* **Work instruction**:
The answer should consist of every line of the material, repeated verbatim.
------ Data for analysis
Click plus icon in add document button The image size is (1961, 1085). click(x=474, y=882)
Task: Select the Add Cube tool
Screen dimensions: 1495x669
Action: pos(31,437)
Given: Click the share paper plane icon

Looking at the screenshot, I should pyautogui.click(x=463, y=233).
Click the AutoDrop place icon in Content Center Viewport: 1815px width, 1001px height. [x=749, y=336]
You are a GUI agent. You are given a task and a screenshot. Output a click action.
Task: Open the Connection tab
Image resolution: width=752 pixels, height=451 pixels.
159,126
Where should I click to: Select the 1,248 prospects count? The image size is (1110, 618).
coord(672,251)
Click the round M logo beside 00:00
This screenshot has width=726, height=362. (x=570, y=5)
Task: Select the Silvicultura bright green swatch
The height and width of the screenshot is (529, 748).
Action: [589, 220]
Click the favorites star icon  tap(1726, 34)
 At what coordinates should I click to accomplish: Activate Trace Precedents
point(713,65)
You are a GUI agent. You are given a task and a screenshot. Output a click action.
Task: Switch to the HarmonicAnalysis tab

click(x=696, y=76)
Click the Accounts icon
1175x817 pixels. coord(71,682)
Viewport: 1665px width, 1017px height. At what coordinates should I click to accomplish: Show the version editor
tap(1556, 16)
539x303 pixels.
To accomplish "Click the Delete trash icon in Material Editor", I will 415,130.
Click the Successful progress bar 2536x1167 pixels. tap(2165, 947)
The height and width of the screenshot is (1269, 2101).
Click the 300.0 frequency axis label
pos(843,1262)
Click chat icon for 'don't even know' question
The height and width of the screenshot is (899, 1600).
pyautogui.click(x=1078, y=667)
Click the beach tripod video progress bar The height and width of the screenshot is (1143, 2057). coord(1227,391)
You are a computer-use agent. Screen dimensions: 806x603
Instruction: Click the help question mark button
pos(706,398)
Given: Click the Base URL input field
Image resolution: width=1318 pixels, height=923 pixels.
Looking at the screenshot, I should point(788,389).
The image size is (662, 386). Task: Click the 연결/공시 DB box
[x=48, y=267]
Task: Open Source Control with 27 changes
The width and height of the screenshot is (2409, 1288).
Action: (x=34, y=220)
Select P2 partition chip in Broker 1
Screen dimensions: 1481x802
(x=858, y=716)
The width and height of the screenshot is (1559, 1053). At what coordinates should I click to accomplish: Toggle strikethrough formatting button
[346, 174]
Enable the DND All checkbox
------------
* **Your response**:
Click plus icon in add document button The image size is (1961, 1085). click(x=474, y=882)
Task: Select the Add Cube tool
Screen dimensions: 1495x669
Action: pos(31,437)
Given: Click the share paper plane icon

Looking at the screenshot, I should pyautogui.click(x=463, y=233).
Click the AutoDrop place icon in Content Center Viewport: 1815px width, 1001px height. [x=749, y=336]
You are a GUI agent. You are given a task and a screenshot. Output a click action.
Task: Open the Connection tab
Image resolution: width=752 pixels, height=451 pixels.
159,126
Where should I click to: Select the 1,248 prospects count? The image size is (1110, 618).
coord(672,251)
Click the round M logo beside 00:00
This screenshot has width=726, height=362. (x=570, y=5)
Task: Select the Silvicultura bright green swatch
The height and width of the screenshot is (529, 748).
Action: [589, 220]
Click the favorites star icon  tap(1726, 34)
 At what coordinates should I click to accomplish: Activate Trace Precedents
point(713,65)
You are a GUI agent. You are given a task and a screenshot. Output a click action.
Task: Switch to the HarmonicAnalysis tab

click(x=696, y=76)
Click the Accounts icon
1175x817 pixels. coord(71,682)
Viewport: 1665px width, 1017px height. At what coordinates should I click to accomplish: Show the version editor
tap(1556, 16)
539x303 pixels.
To accomplish "Click the Delete trash icon in Material Editor", I will 415,130.
Click the Successful progress bar 2536x1167 pixels. tap(2165, 947)
The height and width of the screenshot is (1269, 2101).
Click the 300.0 frequency axis label
pos(843,1262)
Click chat icon for 'don't even know' question
The height and width of the screenshot is (899, 1600).
pyautogui.click(x=1078, y=667)
Click the beach tripod video progress bar The height and width of the screenshot is (1143, 2057). coord(1227,391)
You are a computer-use agent. Screen dimensions: 806x603
Instruction: Click the help question mark button
pos(706,398)
Given: Click the Base URL input field
Image resolution: width=1318 pixels, height=923 pixels.
Looking at the screenshot, I should point(788,389).
The image size is (662, 386). Task: Click the 연결/공시 DB box
[x=48, y=267]
Task: Open Source Control with 27 changes
The width and height of the screenshot is (2409, 1288).
Action: (x=34, y=220)
Select P2 partition chip in Broker 1
Screen dimensions: 1481x802
(x=858, y=716)
The width and height of the screenshot is (1559, 1053). At what coordinates should I click to accomplish: Toggle strikethrough formatting button
[346, 174]
Enable the DND All checkbox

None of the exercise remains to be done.